Service provider configuration is the set of settings that SSOReady assigns on your behalf. These are settings that your customer ultimately needs to put into their identity provider for SAML to work.

Assertion Consumer Service (ACS) URL

A SAML Assertion Consumer Service URL is an HTTP endpoint that a SAML identity provider sends SAML assertions to. A SAML assertion is essentially a cryptographically authenticated message that tells the service provider who someone is.

SSOReady assigns the ACS URL on your behalf, and runs the HTTP endpoint for you. SSOReady handles authenticating the legitimacy of messages sent to the ACS URL for you. By default, the ACS URL looks something like:

https://auth.ssoready.com/v1/saml/saml_conn_.../acs

If you use a custom domain for auth.ssoready.com, then the ACS URL will instead look like:

https://auth.yourcompany.com/v1/saml/saml_conn_.../acs

Where auth.yourcompany.com is your custom auth.ssoready.com domain.

SP Entity ID

A SAML service provider (“SP”) entity ID is a unique identifier for the service provider. Identity providers include the SP entity ID in their assertions, and service providers check for this unique identifier to make sure the message was intended for them.

SSOReady verifies for you that SAML assertions have the correct SP entity ID as a guard against SAML replay attacks, wherein an attacker sends a legitimate SAML assertion meant for one service provider to your application instead. By default, the SP Entity ID looks something like:

https://auth.ssoready.com/v1/saml/saml_conn_...

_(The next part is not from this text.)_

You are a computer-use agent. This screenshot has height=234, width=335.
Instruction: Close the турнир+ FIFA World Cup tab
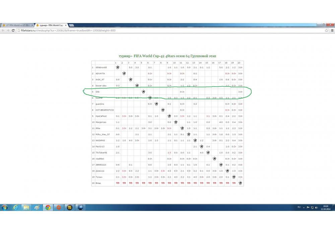pyautogui.click(x=66, y=25)
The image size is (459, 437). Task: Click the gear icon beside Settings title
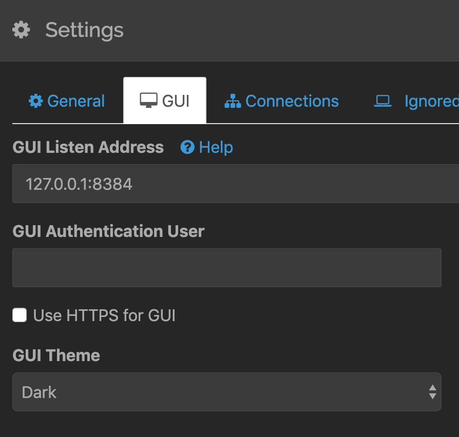pos(21,30)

If you use a custom domain for auth.ssoready.com, then the ACS URL will instead look like:

https://auth.yourcompany.com/v1/saml/saml_conn_...

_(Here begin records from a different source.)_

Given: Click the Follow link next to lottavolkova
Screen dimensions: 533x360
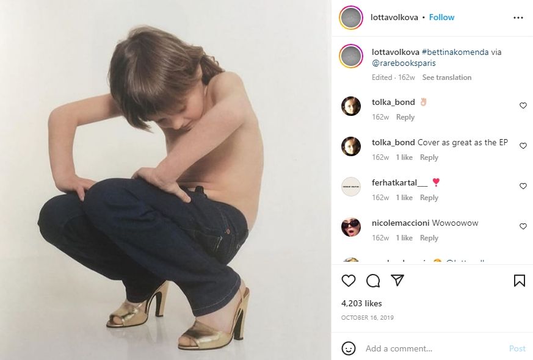Looking at the screenshot, I should [441, 18].
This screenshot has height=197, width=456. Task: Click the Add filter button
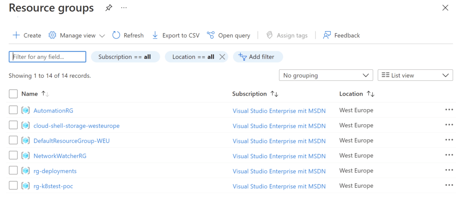pos(258,57)
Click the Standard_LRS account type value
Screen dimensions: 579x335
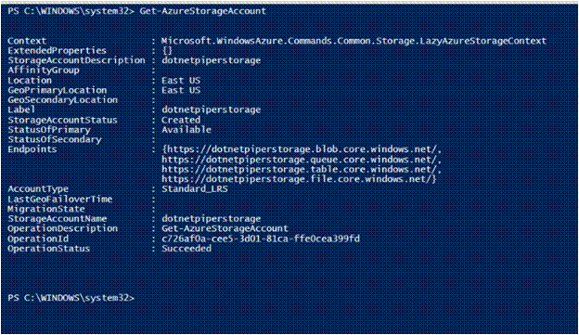[x=195, y=189]
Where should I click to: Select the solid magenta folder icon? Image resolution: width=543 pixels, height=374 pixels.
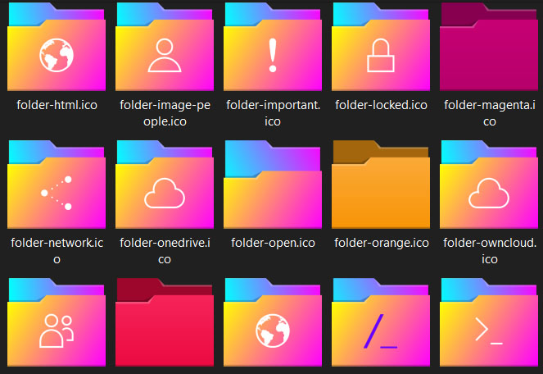[x=489, y=49]
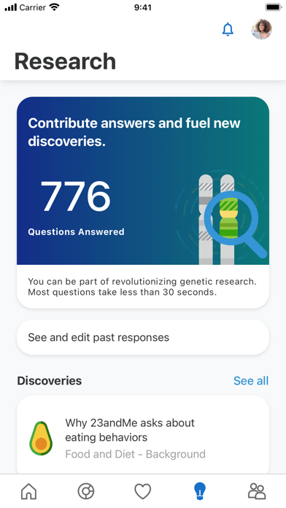Select Research lightbulb tab icon
The width and height of the screenshot is (286, 508).
(x=200, y=491)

Where auth.yourcompany.com is your custom auth.ssoready.com domain.

Identity Provider Configuration

Identity provider configuration is the set of settings that your customer’s identity provider assigns. These settings need to be inputted into SSOReady.

If you use SSOReady’s self-service SAML configuration, your customer can securely input these details into SSOReady without any work on your part.

IDP Entity ID

A SAML identity provider (“IDP”) entity ID is a unique identifier for the identity provider. Identity providers include the IDP entity ID in their assertions, and service providers check for this unique identifier as part of making sure the message is sent from the appropriate identity provider.

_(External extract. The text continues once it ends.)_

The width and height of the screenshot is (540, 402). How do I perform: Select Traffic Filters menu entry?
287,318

SSOReady verifies for you that SAML assertions have the correct IDP entity ID.

Because the IDP entity ID is assigned by your customer’s identity provider, its format will depend on which vendor they use.

Redirect URL

A SAML redirect URL is an HTTP endpoint that a service provider sends SAML authentication requests to. A SAML authentication request is a way for a service provider to kick off a SAML login. When you use SSOReady to initiate a SAML login, SSOReady sends a SAML authentication request on your behalf.

Because the redirect URL is assigned by your customer’s identity provider, its format will depend on which vendor they use.

Certificate

A SAML identity provider certificate is an X.509 certificate that an identity provider uses to cryptographically sign SAML assertions they send to the ACS URL. Service providers use the identity provider certificate to authenticate that the identity provider really sent the message.

SSOReady verifies for you that the SAML assertion is correctly signed by the correct IDP certificate.

Every SAML connection has a different IDP certificate. It is assigned by the identity provider. Its value is not secret or sensitive. SSOReady displays the IDP certificate as a PEM-encoded CERTIFICATE block containing a DER-encoded RSA public key. These look like:

-----BEGIN CERTIFICATE-----
... a bunch of base64-encoded bytes ...
-----END CERTIFICATE-----

When using the SSOReady Management API, you will need to use this format when working with SAML connections.

Identity providers output the IDP certificate in various formats. If you use SSOReady’s self-service SAML configuration, your customer can securely input their certificate into SSOReady in the format their identity provider defaults to, without any work on your part.